L’Algérie n’a pas encore tout perdu. Son potentiel est toujours
là, avec des jeunes générations qui malgré le pilonnage idéologique qui
cherche à les dévoyer, sont avides de savoir, à l’écoute
du monde et ne sont pas prêts à avaler n’importe quelles vieilles
sornettes. Ils peuvent plus rapidement accéder à l’expérience politique
des anciennes générations lorsqu’elles tirent les
enseignements des échecs, divisions et illusions passées, comme le
font de nombreuses analyses et travaux sérieux. Ces derniers de plus en
plus nombreux, incitent comme le font les
contributions précieuses et fouillées de Hocine Bellaloufi et de
Abdelatif Rebah, à l’exercice difficile mais nécessaire de déjouer les
approches sectaires aussi bien qu’opportunistes face aux
situations et problèmes politiques et économiques de l’Algérie
contemporaine dans un contexte régional et mondial de plus en plus
hostile et complexe.
Les responsables des échecs nationaux de grande ampleur n’en
tireront pas d’eux-mêmes les leçons pour prendre des initiatives dénuées
d’esprit de manœuvre. C’est le peuple, les citoyens avec
leurs organisations présentes ou à venir et leurs vraies élites
qui le feront, si elles se retroussent les manches en joignant les actes
aux prises de conscience.
Ce n’est pas non plus pour l’essentiel des textes de Constitutions
ou de chartes nouvelles ou le rajeunissement des cadres qui par eux
seuls créeraient l’évènement. Si on avait appliqué
seulement le quart des dispositions et des annonces positives
contenues dans les anciennes Constitutions successives, si on avait
écouté au moins une partie des orientations préconisées par des
cadres des anciennes générations, si parmi les jeunes on avait
soutenu les cadres honnêtes au lieu de les vouer à la prison, à la
démission et à l’exil tandis qu’on chouchoutait les
jeunes « Golden Boys » des cercles rapaces à la mode Khalifa,
prêts à vendre le pays au plus offrant, le peuple et l’Algérie auraient
connu des jours meilleurs et plus assurés.
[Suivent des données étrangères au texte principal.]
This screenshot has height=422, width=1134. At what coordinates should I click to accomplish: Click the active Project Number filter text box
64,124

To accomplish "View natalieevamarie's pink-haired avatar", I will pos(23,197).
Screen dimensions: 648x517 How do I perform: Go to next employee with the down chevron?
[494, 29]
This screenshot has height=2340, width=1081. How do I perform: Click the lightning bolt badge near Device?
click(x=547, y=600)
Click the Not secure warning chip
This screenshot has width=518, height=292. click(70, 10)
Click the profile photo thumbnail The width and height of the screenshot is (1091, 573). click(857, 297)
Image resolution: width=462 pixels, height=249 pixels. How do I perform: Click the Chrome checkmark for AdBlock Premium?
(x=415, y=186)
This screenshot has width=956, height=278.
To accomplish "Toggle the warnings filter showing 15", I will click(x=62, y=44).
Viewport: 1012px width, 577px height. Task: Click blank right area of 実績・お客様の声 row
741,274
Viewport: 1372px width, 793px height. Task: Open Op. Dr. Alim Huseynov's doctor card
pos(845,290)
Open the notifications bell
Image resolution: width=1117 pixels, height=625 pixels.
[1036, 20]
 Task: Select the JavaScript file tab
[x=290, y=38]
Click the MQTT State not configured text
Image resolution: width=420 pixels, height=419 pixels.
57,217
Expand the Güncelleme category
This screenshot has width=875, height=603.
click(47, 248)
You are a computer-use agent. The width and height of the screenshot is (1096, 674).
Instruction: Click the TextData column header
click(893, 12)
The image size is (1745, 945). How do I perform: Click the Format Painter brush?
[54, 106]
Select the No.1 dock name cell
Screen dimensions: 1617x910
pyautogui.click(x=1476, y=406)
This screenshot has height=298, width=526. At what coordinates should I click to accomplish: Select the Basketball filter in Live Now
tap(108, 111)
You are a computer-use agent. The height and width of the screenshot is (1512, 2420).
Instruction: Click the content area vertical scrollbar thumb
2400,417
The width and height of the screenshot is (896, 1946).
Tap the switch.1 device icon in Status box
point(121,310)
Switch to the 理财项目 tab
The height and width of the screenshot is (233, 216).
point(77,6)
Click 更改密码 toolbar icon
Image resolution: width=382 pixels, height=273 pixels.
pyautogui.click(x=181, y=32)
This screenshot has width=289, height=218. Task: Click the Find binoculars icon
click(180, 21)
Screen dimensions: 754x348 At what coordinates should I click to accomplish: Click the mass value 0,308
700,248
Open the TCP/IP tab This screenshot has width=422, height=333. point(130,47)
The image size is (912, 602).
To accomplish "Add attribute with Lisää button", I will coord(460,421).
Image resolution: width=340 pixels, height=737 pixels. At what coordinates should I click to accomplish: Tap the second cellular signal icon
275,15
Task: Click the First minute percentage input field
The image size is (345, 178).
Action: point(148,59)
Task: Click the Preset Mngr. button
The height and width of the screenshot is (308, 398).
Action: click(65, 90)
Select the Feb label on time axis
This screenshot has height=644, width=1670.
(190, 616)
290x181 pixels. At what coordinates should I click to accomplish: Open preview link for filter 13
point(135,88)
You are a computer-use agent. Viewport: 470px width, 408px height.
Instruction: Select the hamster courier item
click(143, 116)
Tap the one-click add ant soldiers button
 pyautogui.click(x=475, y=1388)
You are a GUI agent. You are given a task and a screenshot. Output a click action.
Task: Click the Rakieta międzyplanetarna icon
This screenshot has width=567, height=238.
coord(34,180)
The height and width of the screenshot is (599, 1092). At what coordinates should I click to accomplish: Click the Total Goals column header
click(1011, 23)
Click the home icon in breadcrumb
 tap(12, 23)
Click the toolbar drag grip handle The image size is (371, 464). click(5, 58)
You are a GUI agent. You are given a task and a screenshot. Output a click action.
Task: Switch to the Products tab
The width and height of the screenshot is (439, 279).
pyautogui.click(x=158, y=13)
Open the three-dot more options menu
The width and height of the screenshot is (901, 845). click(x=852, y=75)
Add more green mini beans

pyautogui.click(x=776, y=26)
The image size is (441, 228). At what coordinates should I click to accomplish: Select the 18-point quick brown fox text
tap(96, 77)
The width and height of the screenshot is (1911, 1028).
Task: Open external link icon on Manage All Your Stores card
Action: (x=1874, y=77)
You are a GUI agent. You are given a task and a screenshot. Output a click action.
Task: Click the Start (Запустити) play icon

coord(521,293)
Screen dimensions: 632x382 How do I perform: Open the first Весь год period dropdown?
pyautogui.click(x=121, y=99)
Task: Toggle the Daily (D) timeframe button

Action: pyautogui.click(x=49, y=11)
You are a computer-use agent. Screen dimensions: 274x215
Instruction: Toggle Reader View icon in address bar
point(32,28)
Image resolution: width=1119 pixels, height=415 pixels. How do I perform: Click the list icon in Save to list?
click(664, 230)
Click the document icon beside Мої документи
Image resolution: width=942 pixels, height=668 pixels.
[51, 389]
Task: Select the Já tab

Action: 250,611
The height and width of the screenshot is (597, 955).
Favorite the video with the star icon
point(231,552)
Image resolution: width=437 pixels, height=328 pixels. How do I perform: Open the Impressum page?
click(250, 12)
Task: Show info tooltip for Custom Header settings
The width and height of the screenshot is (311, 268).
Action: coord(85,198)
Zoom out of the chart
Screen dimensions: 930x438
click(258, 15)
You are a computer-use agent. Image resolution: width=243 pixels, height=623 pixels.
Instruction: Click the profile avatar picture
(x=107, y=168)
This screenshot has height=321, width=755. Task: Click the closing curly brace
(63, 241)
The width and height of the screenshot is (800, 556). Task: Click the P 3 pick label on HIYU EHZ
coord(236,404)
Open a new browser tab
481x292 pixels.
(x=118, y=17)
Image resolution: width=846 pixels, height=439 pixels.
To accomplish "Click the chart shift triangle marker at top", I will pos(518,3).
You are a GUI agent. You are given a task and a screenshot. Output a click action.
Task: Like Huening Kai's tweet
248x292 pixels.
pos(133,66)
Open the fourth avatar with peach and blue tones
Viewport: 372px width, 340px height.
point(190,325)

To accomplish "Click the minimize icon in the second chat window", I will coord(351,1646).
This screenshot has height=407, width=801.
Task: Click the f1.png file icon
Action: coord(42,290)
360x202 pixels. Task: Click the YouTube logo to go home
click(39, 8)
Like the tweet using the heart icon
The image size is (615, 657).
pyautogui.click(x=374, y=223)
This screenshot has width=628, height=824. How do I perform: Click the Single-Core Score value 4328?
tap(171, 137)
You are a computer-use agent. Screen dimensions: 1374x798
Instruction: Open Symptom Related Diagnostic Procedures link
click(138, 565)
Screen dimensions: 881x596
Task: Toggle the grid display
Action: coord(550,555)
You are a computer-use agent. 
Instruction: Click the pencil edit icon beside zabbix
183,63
Un autre fantasme démobilisateur et destructeur est celui qui
divise l’Algérie en deux mondes, l’un monopolisant la vertu et l’autre
le vice. Ainsi par exemple se partagerait le monde
entre militaires et civils, et tant d’autres lignes de partage
comme entre ceux qui professent les mêmes idées que soi- même et tous
les autres qui ne les partagent pas, évidemment hérétiques
et voués au «takfir» laïc ou religieux, selon la rengaine : «Qui
n’est pas avec nous est contre nous». Quand apprendrons-nous à juger aux
actes et non aux étiquettes distribuées selon des
critères diviseurs ?
Ce qui est vieux et périmé, ce qui est mauvais pour le pays,
contraire aux enseignements aussi bien de la modernité que des
traditions, aux exigences de la paix et du développement, c’est
le mode de gouvernement actuel et le système qui l’a engendré. Il
rend obsolète, improductif et dangereux tout ce qu’il prétend régenter
selon son bon plaisir et ses intérêts de classe et de
caste.
Après cinq décennies éprouvantes, les temps du changement
démocratique et social ont mûri. Il reste à ceux pour qui il est un
besoin vital, à apprendre avec patience de l’expérience des uns et
des autres et à lutter ensemble avec fermeté pour concrétiser un
nouveau cycle historique plus humain et plus juste.